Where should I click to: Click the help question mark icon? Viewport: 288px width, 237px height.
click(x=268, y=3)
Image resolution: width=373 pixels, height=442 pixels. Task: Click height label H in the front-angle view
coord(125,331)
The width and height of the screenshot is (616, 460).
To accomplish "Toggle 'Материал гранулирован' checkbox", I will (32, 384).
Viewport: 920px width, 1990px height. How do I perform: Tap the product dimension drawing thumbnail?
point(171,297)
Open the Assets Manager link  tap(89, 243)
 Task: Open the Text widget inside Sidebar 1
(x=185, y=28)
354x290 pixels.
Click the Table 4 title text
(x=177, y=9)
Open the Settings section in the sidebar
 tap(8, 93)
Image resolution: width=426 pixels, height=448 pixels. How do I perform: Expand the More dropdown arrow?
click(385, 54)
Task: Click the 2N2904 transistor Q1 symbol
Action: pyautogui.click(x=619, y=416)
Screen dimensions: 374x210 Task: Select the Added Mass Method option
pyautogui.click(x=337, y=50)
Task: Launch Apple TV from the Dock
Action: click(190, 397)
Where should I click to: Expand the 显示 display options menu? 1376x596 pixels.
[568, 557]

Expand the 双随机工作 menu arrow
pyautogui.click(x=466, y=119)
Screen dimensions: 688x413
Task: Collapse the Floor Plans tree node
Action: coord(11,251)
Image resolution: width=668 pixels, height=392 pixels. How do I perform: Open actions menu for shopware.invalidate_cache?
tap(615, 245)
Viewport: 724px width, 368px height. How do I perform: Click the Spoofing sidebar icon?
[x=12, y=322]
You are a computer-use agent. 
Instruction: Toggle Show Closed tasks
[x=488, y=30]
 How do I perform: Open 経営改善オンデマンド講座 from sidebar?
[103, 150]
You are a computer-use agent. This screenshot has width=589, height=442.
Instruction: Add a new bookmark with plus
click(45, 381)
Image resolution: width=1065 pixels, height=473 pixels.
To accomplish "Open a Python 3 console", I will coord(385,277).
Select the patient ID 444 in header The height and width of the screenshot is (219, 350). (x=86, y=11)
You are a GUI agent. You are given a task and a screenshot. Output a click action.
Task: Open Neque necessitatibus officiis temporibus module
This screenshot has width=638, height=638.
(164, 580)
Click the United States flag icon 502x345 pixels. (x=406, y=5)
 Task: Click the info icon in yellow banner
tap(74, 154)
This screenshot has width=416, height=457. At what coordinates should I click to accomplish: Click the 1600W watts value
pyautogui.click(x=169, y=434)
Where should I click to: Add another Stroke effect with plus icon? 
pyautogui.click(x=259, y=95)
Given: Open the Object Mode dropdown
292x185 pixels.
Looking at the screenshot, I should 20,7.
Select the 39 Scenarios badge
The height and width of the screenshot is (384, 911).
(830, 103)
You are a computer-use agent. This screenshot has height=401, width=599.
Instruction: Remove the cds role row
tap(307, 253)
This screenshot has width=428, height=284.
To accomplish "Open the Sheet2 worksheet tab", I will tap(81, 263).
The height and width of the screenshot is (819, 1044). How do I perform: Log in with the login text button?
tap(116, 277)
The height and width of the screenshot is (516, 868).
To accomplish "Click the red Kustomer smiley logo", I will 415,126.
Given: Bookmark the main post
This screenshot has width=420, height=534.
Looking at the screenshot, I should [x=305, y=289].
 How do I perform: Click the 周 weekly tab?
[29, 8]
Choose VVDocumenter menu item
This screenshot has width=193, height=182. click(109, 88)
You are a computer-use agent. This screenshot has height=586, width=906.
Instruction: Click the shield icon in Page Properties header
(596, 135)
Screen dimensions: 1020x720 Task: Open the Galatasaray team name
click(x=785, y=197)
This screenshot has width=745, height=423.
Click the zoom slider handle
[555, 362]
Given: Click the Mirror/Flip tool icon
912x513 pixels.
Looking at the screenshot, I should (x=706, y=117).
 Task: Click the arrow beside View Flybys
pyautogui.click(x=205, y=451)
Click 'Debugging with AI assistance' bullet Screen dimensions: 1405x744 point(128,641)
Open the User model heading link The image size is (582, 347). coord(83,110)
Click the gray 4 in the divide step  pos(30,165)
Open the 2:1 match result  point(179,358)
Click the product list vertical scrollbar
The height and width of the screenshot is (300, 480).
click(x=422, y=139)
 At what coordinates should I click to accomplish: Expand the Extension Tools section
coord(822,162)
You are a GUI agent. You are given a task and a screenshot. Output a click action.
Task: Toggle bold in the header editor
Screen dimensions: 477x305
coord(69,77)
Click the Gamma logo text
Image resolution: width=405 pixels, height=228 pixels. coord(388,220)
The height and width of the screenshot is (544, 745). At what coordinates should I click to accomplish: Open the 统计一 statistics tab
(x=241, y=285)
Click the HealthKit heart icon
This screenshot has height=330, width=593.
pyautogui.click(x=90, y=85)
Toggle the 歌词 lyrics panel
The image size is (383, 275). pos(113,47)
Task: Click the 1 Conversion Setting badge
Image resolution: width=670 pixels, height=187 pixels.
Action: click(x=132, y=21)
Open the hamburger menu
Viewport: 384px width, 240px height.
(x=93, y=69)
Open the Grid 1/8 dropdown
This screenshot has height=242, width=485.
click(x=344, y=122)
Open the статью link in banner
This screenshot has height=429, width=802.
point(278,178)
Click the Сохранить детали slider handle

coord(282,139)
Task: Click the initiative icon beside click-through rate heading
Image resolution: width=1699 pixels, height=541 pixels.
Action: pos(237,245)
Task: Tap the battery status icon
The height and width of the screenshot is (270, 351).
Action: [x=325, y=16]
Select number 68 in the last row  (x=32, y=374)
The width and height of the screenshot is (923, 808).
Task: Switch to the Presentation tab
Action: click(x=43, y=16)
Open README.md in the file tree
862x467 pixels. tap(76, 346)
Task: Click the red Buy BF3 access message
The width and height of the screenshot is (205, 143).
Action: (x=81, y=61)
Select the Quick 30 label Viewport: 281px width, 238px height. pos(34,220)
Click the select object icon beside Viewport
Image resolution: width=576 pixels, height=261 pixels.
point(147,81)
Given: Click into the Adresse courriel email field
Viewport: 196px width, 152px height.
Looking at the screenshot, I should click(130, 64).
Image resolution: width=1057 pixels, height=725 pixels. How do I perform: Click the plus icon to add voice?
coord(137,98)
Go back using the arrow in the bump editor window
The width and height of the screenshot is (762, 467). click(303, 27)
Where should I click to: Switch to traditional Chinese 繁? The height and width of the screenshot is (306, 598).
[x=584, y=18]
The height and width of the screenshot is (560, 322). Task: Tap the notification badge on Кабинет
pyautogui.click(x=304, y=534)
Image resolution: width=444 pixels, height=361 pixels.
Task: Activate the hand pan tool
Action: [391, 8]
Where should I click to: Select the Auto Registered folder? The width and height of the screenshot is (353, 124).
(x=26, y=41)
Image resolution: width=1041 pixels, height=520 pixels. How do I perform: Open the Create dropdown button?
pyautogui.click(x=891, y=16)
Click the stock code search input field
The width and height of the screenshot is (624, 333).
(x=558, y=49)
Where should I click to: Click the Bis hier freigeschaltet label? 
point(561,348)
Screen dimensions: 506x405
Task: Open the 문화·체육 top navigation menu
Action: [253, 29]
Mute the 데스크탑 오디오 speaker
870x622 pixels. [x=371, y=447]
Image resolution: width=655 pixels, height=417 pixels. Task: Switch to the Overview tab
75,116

YOUR GOAL:
A word-for-word copy of the data above is the goal, so set it all down again.

OUTPUT OF THE EXERCISE:
Where should I click to: Click the help question mark icon? Viewport: 288px width, 237px height.
click(x=268, y=3)
Image resolution: width=373 pixels, height=442 pixels. Task: Click height label H in the front-angle view
coord(125,331)
The width and height of the screenshot is (616, 460).
To accomplish "Toggle 'Материал гранулирован' checkbox", I will (32, 384).
Viewport: 920px width, 1990px height. How do I perform: Tap the product dimension drawing thumbnail?
point(171,297)
Open the Assets Manager link  tap(89, 243)
 Task: Open the Text widget inside Sidebar 1
(x=185, y=28)
354x290 pixels.
Click the Table 4 title text
(x=177, y=9)
Open the Settings section in the sidebar
 tap(8, 93)
Image resolution: width=426 pixels, height=448 pixels. How do I perform: Expand the More dropdown arrow?
click(385, 54)
Task: Click the 2N2904 transistor Q1 symbol
Action: pyautogui.click(x=619, y=416)
Screen dimensions: 374x210 Task: Select the Added Mass Method option
pyautogui.click(x=337, y=50)
Task: Launch Apple TV from the Dock
Action: click(190, 397)
Where should I click to: Expand the 显示 display options menu? 1376x596 pixels.
[568, 557]

Expand the 双随机工作 menu arrow
pyautogui.click(x=466, y=119)
Screen dimensions: 688x413
Task: Collapse the Floor Plans tree node
Action: coord(11,251)
Image resolution: width=668 pixels, height=392 pixels. How do I perform: Open actions menu for shopware.invalidate_cache?
tap(615, 245)
Viewport: 724px width, 368px height. How do I perform: Click the Spoofing sidebar icon?
[x=12, y=322]
You are a computer-use agent. 
Instruction: Toggle Show Closed tasks
[x=488, y=30]
 How do I perform: Open 経営改善オンデマンド講座 from sidebar?
[103, 150]
You are a computer-use agent. This screenshot has width=589, height=442.
Instruction: Add a new bookmark with plus
click(45, 381)
Image resolution: width=1065 pixels, height=473 pixels.
To accomplish "Open a Python 3 console", I will coord(385,277).
Select the patient ID 444 in header The height and width of the screenshot is (219, 350). (x=86, y=11)
You are a GUI agent. You are given a task and a screenshot. Output a click action.
Task: Open Neque necessitatibus officiis temporibus module
This screenshot has width=638, height=638.
(164, 580)
Click the United States flag icon 502x345 pixels. (x=406, y=5)
 Task: Click the info icon in yellow banner
tap(74, 154)
This screenshot has width=416, height=457. At what coordinates should I click to accomplish: Click the 1600W watts value
pyautogui.click(x=169, y=434)
Where should I click to: Add another Stroke effect with plus icon? 
pyautogui.click(x=259, y=95)
Given: Open the Object Mode dropdown
292x185 pixels.
Looking at the screenshot, I should 20,7.
Select the 39 Scenarios badge
The height and width of the screenshot is (384, 911).
(830, 103)
You are a computer-use agent. This screenshot has height=401, width=599.
Instruction: Remove the cds role row
tap(307, 253)
This screenshot has width=428, height=284.
To accomplish "Open the Sheet2 worksheet tab", I will tap(81, 263).
The height and width of the screenshot is (819, 1044). How do I perform: Log in with the login text button?
tap(116, 277)
The height and width of the screenshot is (516, 868).
To accomplish "Click the red Kustomer smiley logo", I will 415,126.
Given: Bookmark the main post
This screenshot has width=420, height=534.
Looking at the screenshot, I should [x=305, y=289].
 How do I perform: Click the 周 weekly tab?
[29, 8]
Choose VVDocumenter menu item
This screenshot has width=193, height=182. click(109, 88)
You are a computer-use agent. This screenshot has height=586, width=906.
Instruction: Click the shield icon in Page Properties header
(596, 135)
Screen dimensions: 1020x720 Task: Open the Galatasaray team name
click(x=785, y=197)
This screenshot has width=745, height=423.
Click the zoom slider handle
[555, 362]
Given: Click the Mirror/Flip tool icon
912x513 pixels.
Looking at the screenshot, I should (x=706, y=117).
 Task: Click the arrow beside View Flybys
pyautogui.click(x=205, y=451)
Click 'Debugging with AI assistance' bullet Screen dimensions: 1405x744 point(128,641)
Open the User model heading link The image size is (582, 347). coord(83,110)
Click the gray 4 in the divide step  pos(30,165)
Open the 2:1 match result  point(179,358)
Click the product list vertical scrollbar
The height and width of the screenshot is (300, 480).
click(x=422, y=139)
 At what coordinates should I click to accomplish: Expand the Extension Tools section
coord(822,162)
You are a GUI agent. You are given a task and a screenshot. Output a click action.
Task: Toggle bold in the header editor
Screen dimensions: 477x305
coord(69,77)
Click the Gamma logo text
Image resolution: width=405 pixels, height=228 pixels. coord(388,220)
The height and width of the screenshot is (544, 745). At what coordinates should I click to accomplish: Open the 统计一 statistics tab
(x=241, y=285)
Click the HealthKit heart icon
This screenshot has height=330, width=593.
pyautogui.click(x=90, y=85)
Toggle the 歌词 lyrics panel
The image size is (383, 275). pos(113,47)
Task: Click the 1 Conversion Setting badge
Image resolution: width=670 pixels, height=187 pixels.
Action: click(x=132, y=21)
Open the hamburger menu
Viewport: 384px width, 240px height.
(x=93, y=69)
Open the Grid 1/8 dropdown
This screenshot has height=242, width=485.
click(x=344, y=122)
Open the статью link in banner
This screenshot has height=429, width=802.
point(278,178)
Click the Сохранить детали slider handle

coord(282,139)
Task: Click the initiative icon beside click-through rate heading
Image resolution: width=1699 pixels, height=541 pixels.
Action: pos(237,245)
Task: Tap the battery status icon
The height and width of the screenshot is (270, 351).
Action: [x=325, y=16]
Select number 68 in the last row  (x=32, y=374)
The width and height of the screenshot is (923, 808).
Task: Switch to the Presentation tab
Action: click(x=43, y=16)
Open README.md in the file tree
862x467 pixels. tap(76, 346)
Task: Click the red Buy BF3 access message
The width and height of the screenshot is (205, 143).
Action: (x=81, y=61)
Select the Quick 30 label Viewport: 281px width, 238px height. pos(34,220)
Click the select object icon beside Viewport
Image resolution: width=576 pixels, height=261 pixels.
point(147,81)
Given: Click into the Adresse courriel email field
Viewport: 196px width, 152px height.
Looking at the screenshot, I should click(130, 64).
Image resolution: width=1057 pixels, height=725 pixels. How do I perform: Click the plus icon to add voice?
coord(137,98)
Go back using the arrow in the bump editor window
The width and height of the screenshot is (762, 467). click(303, 27)
Where should I click to: Switch to traditional Chinese 繁? The height and width of the screenshot is (306, 598).
[x=584, y=18]
The height and width of the screenshot is (560, 322). Task: Tap the notification badge on Кабинет
pyautogui.click(x=304, y=534)
Image resolution: width=444 pixels, height=361 pixels.
Task: Activate the hand pan tool
Action: [391, 8]
Where should I click to: Select the Auto Registered folder? The width and height of the screenshot is (353, 124).
(x=26, y=41)
Image resolution: width=1041 pixels, height=520 pixels. How do I perform: Open the Create dropdown button?
pyautogui.click(x=891, y=16)
Click the stock code search input field
The width and height of the screenshot is (624, 333).
(x=558, y=49)
Where should I click to: Click the Bis hier freigeschaltet label? 
point(561,348)
Screen dimensions: 506x405
Task: Open the 문화·체육 top navigation menu
Action: [253, 29]
Mute the 데스크탑 오디오 speaker
870x622 pixels. [x=371, y=447]
Image resolution: width=655 pixels, height=417 pixels. Task: Switch to the Overview tab
75,116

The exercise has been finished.